Arthur Ochs Sulzberger piloted the paper through 34 years of economic, social and professional challenges and a political challenge of wills against the Nixon White House in publication of the Pentagon Papers, the damning official history of the Vietnam War.
Yet the man I knew slightly at the helm of so many stormy times was basically a simple, thoughtful person. We met first when my Nieman Fellowship class from Harvard was invited to the executive floor. “Punch,” as everyone called him, met the group of young men and women at the elevator.
I introduced myself, noting that we both had the same title at family newspapers, “but your newspaper is so much taller.” He smiled warmly and seemed to remember me some time later at a meeting in Chattanooga where his sister, Ruth, was publisher of The Chattanooga Times. At the random seating in a restaurant that evening, I wound up at a table without a partner. Punch left his more accomplished tablemates to come and sit with me.

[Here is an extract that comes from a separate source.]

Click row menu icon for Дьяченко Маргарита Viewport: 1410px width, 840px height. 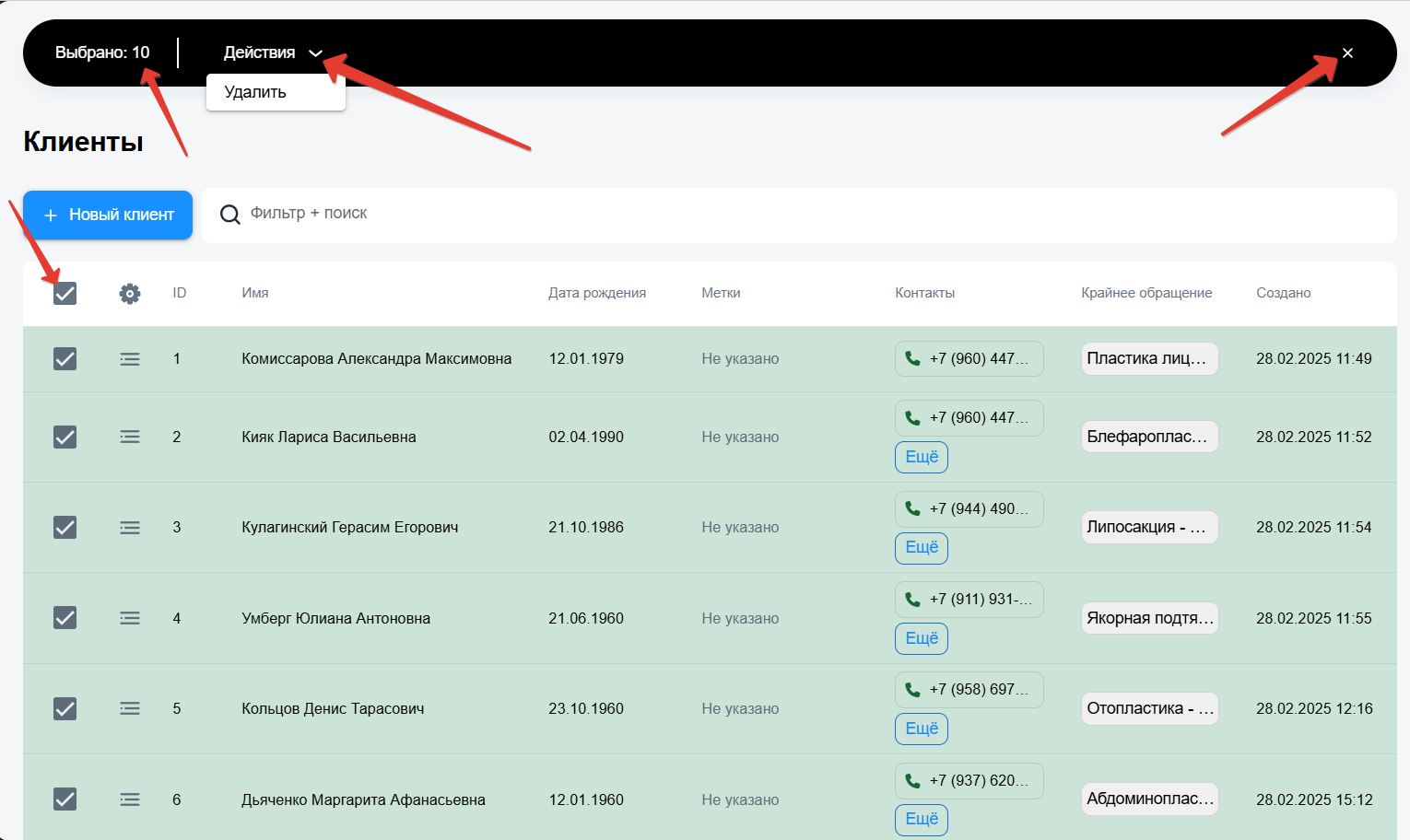(130, 799)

Subsequently, he was always a friendly presence at meetings who complimented my rare appearances on his paper’s op-ed page. Punch Sulzberger was a great publisher who was stamped with the quality of a gentleman who found it easy to suppress his own ego to make another person comfortable.
His son, Arthur Jr., is cut from the same cloth. We happened to see him one night at an Italian restaurant on the Lower West Side of Manhattan where he was dining — not with the social glitterati of the city, but a bunch of fellows from the paper. Like his father, he left his company to come and speak to Josephine and me. Arthur also made the long flight down to Anniston to give the Ayers Lecture at Jacksonville State University in honor of my parents, both former publishers of The Star.
News of Punch’s death brings a stab of loss, but the reassurance that a great institution is in the hands of a man who has his father’s gifts of grace and character.